_Requirement_.
In the text on verifying shipped fixes, how often does the writer look at the follow-up file and run any verification that's due?

_Text excerpt_.
The fix was a one-line swap: do the per-peer sync first, then broadcast. PeerJS preserves per-connection message order, so the joining guest now receives sync → broadcast in the correct sequence, and the guard does not fire.
I committed the fix. And then I almost moved on.
The entry
Instead, I wrote one paragraph in a file called FOLLOWUPS.md. It looked like this (redacted):
## 1 - netaction_anomaly (PARTICIPANT_UPDATE / host_only / sender=spectator)- Found via: PostHog query on <date>. 171 events across 13 users since the project started tracking. Fires on essentially every game session with a guest joining.- Hypothesis: host-side join-message ordering race. <details>- Fix applied: swapped call order in PeerService at <file:line>. Commit <hash>.- Fix date: <date>- Deploy date: <date> (cutoff for verification, set conservatively to land after build + CDN propagation)- Verify by: <date + 7 days>- Verification query: SELECT count(), count(DISTINCT person_id) FROM events WHERE timestamp >= <deploy> AND event = 'netaction_anomaly' AND properties.action_type = 'PARTICIPANT_UPDATE' AND properties.reason = 'host_only' AND properties.sender_role = 'spectator';- Expected outcome: 0 anomalies AND at least one fresh guest join in the window. If anomalies > 0, the ordering race is not the sole source.- Resolution: pending
The same template, as a standalone file, is in the repo for this post.
The entry takes about ten minutes to write. The cost is small. The value is that on the verify-by date – which is on my calendar – I run the query and I know.
The sanity check – the part nobody tells you
Look at the “expected outcome” line. It has two clauses: zero anomalies AND at least one fresh guest join in the window. The second clause is the easy one to leave out.
If I run the query a week later and see zero anomalies, I might be looking at a working fix. Or I might be looking at a week where nobody used the affected feature. The data does not distinguish between “the fix worked” and “the bug had no opportunity to fire”. Without a paired traffic query, “zero” is meaningless.
Every entry in the file now has the sanity check baked in. If the success metric is “X dropped to zero”, there is always a second query asking “did the flow that produces X actually happen?” If both queries answer yes, the fix is verified. If only one does, I have a problem and a clue.
Why structured beats “I’ll remember”
Three weeks later, the original investigation is gone from my head. The PostHog dashboard looks slightly different – different time range, different aggregation, slightly different filters. I cannot re-derive what I was looking at on the day I shipped the fix. The entry is the only artifact that survives. It does not have to be smart; it has to be specific enough that future-me, opening the file cold, can run the verification query and know which answer means “fixed”.
This sounds obvious. It is. Yet it is easy to skip, because the cost of writing the entry is paid the day you ship – when you are tired and the change works on your machine and you want to move on – and the value is paid weeks later. You do not notice the value until the first time you open an entry from a month ago and save yourself an hour.
What it isn’t
This is not a test suite. It does not run on every commit. It does not prevent the bug from coming back; it just catches it if it does.
It is not alerting. Nothing pages me when an entry’s verify-by date passes. The discipline is mine: every Monday I look at the file and run anything that’s due.
It is not a runbook. The entry assumes I wrote it; another engineer reading it cold would be missing context. For a team of one, that is fine. For a team of more, the entry would need to be slightly longer.
It is paperwork. Ten minutes per fix. The win is the small but consistent number of times I open an entry, run the query, and find that what I shipped did not actually move the metric. Without the file, I would have called those fixes done.

[Listing for locating displayed items]
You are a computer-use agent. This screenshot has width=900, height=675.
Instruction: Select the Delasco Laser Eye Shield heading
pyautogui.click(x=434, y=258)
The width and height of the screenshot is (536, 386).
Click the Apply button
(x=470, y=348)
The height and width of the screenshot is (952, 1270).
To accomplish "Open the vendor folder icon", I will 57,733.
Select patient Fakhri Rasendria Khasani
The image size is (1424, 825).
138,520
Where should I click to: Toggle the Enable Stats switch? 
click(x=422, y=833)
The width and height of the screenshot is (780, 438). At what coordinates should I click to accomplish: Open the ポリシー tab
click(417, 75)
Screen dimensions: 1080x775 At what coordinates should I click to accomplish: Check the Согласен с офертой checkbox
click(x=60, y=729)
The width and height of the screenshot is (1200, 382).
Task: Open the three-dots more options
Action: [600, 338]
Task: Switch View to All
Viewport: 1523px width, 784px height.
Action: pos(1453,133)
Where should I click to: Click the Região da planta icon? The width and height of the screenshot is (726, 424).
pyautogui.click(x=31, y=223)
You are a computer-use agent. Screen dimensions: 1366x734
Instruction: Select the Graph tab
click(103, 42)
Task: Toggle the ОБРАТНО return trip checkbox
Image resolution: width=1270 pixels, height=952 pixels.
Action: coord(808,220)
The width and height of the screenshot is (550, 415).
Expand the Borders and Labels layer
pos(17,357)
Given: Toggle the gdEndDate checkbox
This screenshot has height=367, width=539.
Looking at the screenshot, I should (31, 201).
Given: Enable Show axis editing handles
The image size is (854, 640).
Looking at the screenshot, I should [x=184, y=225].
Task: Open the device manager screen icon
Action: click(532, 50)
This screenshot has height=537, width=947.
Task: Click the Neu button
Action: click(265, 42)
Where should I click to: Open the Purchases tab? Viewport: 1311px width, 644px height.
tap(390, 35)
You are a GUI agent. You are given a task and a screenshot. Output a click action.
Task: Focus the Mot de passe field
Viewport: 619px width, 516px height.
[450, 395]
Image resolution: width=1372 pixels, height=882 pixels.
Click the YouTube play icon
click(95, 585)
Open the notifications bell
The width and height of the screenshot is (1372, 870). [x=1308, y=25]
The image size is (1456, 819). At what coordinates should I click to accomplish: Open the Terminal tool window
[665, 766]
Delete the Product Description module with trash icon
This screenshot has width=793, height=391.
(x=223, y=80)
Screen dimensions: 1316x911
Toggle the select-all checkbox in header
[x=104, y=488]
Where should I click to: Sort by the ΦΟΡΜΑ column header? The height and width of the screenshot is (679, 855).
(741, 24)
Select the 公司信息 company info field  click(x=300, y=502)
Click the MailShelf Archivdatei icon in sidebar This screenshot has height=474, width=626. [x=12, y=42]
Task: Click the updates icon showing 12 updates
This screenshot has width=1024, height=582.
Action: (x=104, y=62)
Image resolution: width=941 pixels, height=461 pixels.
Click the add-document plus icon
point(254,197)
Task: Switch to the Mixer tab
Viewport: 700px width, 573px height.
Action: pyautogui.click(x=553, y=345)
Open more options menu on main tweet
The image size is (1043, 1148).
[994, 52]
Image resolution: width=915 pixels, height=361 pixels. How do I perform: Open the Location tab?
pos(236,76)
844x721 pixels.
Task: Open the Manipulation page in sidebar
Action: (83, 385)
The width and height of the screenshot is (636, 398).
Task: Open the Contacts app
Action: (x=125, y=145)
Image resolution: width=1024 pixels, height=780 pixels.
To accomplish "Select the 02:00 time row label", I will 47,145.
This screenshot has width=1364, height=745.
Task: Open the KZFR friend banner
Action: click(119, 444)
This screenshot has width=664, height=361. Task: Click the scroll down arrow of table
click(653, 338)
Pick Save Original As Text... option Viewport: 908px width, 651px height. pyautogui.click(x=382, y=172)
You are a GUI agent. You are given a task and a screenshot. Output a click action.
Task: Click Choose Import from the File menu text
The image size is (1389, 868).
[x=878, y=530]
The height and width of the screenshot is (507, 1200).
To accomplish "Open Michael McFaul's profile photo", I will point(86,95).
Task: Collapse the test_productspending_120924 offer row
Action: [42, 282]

_Exercise solution_.
Every Monday.